Set exercise: Pull out every line of the material below that contains the string "gutter".

-- start of Records shown --

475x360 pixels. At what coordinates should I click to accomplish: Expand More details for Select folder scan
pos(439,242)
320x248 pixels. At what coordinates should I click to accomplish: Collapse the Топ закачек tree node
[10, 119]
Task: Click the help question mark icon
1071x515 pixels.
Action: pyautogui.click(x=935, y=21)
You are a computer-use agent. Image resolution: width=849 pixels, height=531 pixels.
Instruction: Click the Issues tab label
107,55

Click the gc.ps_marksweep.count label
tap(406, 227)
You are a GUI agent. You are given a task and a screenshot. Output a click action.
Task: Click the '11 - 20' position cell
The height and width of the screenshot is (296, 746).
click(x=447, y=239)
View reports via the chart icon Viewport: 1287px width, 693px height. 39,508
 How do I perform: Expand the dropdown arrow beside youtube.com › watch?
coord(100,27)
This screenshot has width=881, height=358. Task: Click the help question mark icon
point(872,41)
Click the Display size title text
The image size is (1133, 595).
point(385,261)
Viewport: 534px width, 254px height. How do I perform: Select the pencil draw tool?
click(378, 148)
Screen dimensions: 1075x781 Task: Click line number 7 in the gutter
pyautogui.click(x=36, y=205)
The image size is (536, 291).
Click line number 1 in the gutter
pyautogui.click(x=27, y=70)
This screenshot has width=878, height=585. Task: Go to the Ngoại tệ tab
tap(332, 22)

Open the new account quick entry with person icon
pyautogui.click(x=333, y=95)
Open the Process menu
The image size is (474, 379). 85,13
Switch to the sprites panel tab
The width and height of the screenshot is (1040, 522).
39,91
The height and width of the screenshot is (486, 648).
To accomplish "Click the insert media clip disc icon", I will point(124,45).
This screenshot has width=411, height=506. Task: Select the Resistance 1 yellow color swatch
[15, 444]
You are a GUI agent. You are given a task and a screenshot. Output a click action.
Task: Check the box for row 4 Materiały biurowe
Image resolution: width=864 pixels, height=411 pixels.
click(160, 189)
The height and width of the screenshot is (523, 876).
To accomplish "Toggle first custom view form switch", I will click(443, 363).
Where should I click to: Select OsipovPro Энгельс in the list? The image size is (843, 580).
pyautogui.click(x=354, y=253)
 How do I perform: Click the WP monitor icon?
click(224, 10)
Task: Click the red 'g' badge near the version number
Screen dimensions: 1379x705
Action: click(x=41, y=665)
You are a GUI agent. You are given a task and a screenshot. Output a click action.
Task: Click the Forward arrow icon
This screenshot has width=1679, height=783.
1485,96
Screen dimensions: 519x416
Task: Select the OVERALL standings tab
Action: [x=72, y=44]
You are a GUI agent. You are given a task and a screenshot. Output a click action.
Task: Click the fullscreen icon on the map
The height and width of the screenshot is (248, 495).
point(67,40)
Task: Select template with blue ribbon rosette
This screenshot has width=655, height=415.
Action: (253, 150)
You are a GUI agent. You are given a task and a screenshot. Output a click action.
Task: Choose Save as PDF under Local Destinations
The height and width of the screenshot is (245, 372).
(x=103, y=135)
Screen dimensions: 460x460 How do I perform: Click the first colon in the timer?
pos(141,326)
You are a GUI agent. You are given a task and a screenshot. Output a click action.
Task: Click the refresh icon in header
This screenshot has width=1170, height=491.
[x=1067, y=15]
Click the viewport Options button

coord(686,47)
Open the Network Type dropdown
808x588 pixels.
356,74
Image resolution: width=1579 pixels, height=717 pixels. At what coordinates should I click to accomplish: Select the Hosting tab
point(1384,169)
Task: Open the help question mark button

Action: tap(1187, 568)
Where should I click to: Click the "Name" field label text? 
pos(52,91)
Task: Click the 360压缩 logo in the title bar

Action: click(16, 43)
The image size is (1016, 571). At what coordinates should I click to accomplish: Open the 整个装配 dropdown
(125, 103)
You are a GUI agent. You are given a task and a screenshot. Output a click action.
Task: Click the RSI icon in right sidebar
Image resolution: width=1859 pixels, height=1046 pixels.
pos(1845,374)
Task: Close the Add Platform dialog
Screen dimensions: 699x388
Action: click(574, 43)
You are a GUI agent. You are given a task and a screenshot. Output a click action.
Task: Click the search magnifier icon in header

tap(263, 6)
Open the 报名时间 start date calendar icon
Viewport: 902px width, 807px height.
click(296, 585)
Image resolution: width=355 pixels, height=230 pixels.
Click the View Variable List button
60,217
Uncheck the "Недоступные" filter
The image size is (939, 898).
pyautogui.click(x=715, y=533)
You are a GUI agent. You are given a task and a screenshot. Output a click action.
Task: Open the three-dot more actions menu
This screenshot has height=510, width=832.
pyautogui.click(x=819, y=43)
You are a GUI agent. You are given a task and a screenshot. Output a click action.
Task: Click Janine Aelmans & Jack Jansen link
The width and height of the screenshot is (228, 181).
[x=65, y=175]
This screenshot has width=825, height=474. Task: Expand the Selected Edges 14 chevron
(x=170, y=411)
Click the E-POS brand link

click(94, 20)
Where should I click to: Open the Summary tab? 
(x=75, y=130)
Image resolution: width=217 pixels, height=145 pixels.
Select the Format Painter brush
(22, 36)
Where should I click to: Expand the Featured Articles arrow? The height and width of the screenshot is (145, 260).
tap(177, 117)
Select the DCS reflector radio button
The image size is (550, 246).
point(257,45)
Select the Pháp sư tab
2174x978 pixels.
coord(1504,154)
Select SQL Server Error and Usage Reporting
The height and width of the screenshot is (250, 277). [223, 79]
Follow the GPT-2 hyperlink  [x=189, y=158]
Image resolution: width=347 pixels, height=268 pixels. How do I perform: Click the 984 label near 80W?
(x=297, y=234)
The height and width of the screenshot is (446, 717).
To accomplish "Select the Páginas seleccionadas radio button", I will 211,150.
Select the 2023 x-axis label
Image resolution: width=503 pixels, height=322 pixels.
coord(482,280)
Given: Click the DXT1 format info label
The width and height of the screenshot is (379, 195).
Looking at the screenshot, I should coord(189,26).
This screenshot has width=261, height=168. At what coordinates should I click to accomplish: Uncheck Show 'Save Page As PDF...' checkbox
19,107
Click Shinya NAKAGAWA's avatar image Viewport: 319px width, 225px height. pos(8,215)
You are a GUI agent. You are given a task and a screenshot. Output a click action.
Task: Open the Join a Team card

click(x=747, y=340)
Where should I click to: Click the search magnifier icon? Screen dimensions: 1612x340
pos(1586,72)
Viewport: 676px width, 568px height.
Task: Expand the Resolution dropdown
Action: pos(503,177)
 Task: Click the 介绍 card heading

-- end of Records shown --

Task solution:
Screen dimensions: 1075x781 Task: Click line number 7 in the gutter
Click line number 1 in the gutter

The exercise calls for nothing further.